É fácil encontrar filmes de câncer que não comovem por exagerar no melodrama e no clichê. Agora, pensei que fosse impossível achar um filme sobre câncer que não tivesse emoção simplesmente porque o filme não passa a devida quantidade de drama. É o caso de Duas Semanas, que só encontra algum momento de tristeza quando mostra Sally Field “acabada” pela doença devida a uma boa maquiagem. De resto, é um filme extremamente formulaico, que deixa a atriz em segundo plano e ainda tem tentativas falhas de criar humor para trazer certo alívio para a narrativa. O resultado de tudo isso é superficial, sem vida e não comove nem os mais fracos por esse tipo de história.

FILME: 5.0

7 comentários em “Filmes em DVD

  1. Kamila, acho que dessa lista você não assistiu a “Duas Semanas”. Ao menos você não comentou sobre ele…

    Cleber, eu tenho sérios problemas com 3D. Vi “Up – Altas Aventuras” nesse formato e não senti muita diferença do estilo convencional.

    Mayara, exatamente! “Duas Semanas” é um completo genérico…

    Roberto, na minha opinião, “Cartas Para Julieta” vale mais pela Vanessa Redrgave!

    Othons, esse “Carros 2” é tão desncessário. O primeiro já era tão chatinho…

    Luis Galvão, eu também tenho dificuldades com o roteiro de “Up – Altas Aventuras”. Mas, no geral, acho o filme ótimo!

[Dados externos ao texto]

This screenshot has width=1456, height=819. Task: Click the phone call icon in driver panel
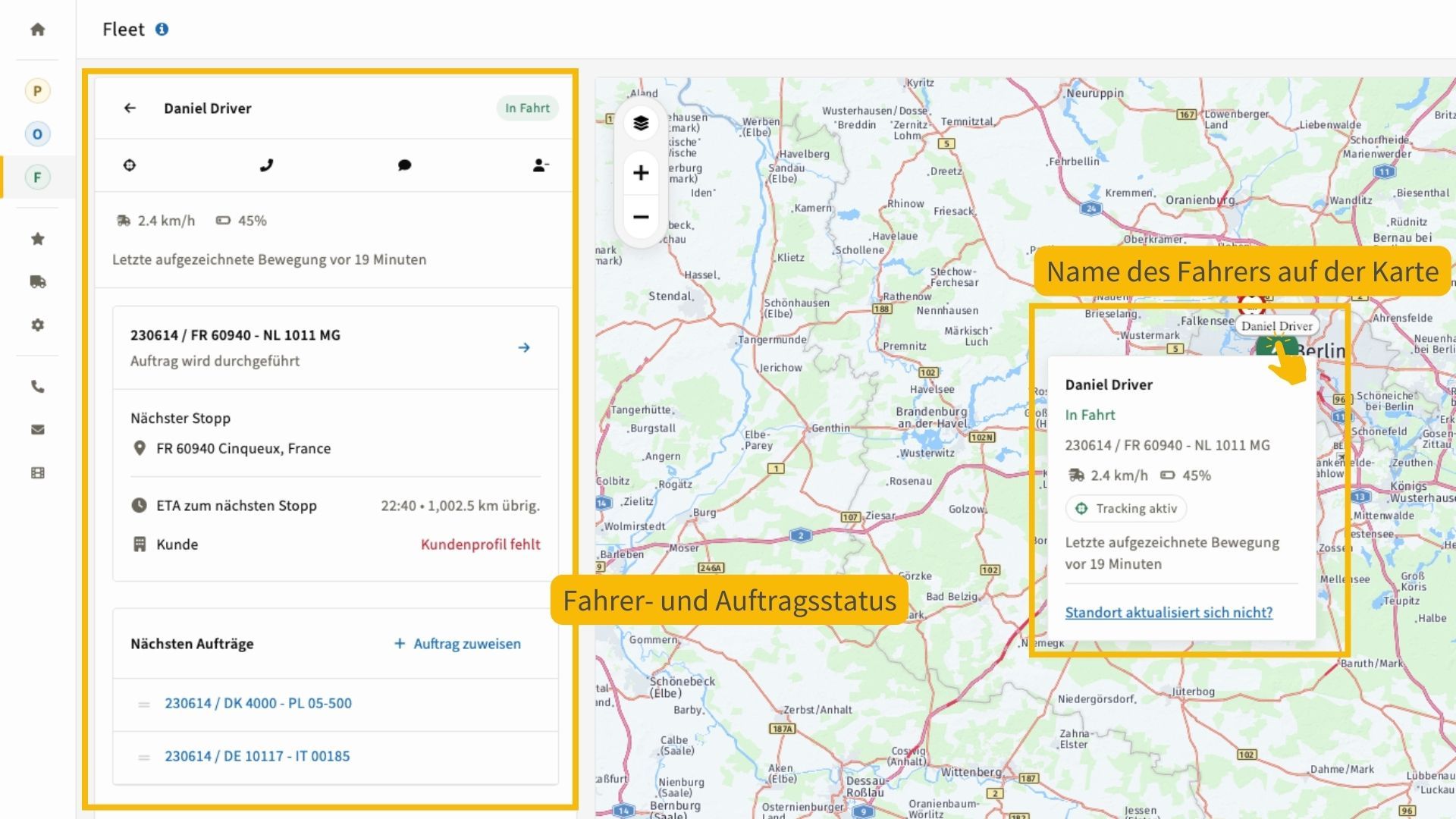(266, 165)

  2. Só não assistir ao último com a Sally. Dos outros, gosto bastante da maioria (tenho algumas dificuldades com o roteiro de UP). Adoro a trilha de Wonders, não gosto muito do Denzel, mas acho Sob o Domínio do Mal um bom filme. Jezebel não é tão bom mesmo, mas tem a Betty e Fonda e só por isso bastaria todo o alarde do filme. E Cartas para Julieta é bem clichê, mas tem a Redgrave ótima.

  3. Dessa sua lista meu preferido é The Wonders (e olha que eu nem sou tão fã do Tom Hanks assim…). Up realmente não tem muita consistência no roteiro, como você disse, mas vale a pena! E ainda não consegui conferir Cartas para Julieta, que está na minha lista de prioridades, por conta de algumas análises que andei lendo.

  4. Dos que vi:

    “Up”: Aquela cena da “Vida de Casado” diz tudo! rsrs.

    “The Wonders – O Sonho Não Acabou”: Uma simpatia de filme, com uma trilha deliciosa, bem que Tom Hanks poderia se aventurar mais uma vez na direção. rsrs.

    “Sob o Domínio do Mal”: Valeu pela atuação do trio protagonista.

    “Duas Semanas”: Pareceu-me uma campanha de remédio genérico, não me convenceu muito.

    ;)

  5. Que lastima. Só assisti um filme, que foi UP, lá estava eu na estreia levando minha irmã pela primeira vez ao cinema, por sinal, ficou maravilhada com 3D!

  6. Acho que foi a primeira vez, nessa sua série de posts, em que eu assisti a todos os filmes que você comentou. Vou ser redundante aqui em um ponto: a parceria Bette Davis e William Wyler é uma das minhas favoritas em todos os tempos, no cinema.

    ADORO “The Wonders – O Sonho Não Acabou”, uma comédia romântica bem inofensiva, com uma das trilhas sonoras que eu mais gosto.

    “Cartas Para Julieta” é um filme que funciona muito bem, em parte por causa da excelente performance de Vanessa Redgrave.

    “Sob o Domínio do Mal” é um remake irregular, mas vale pelas ótimas performances de Meryl Streep e Liev Schreiber.

    “Up” vale pelo memorável e antológico primeiro ato.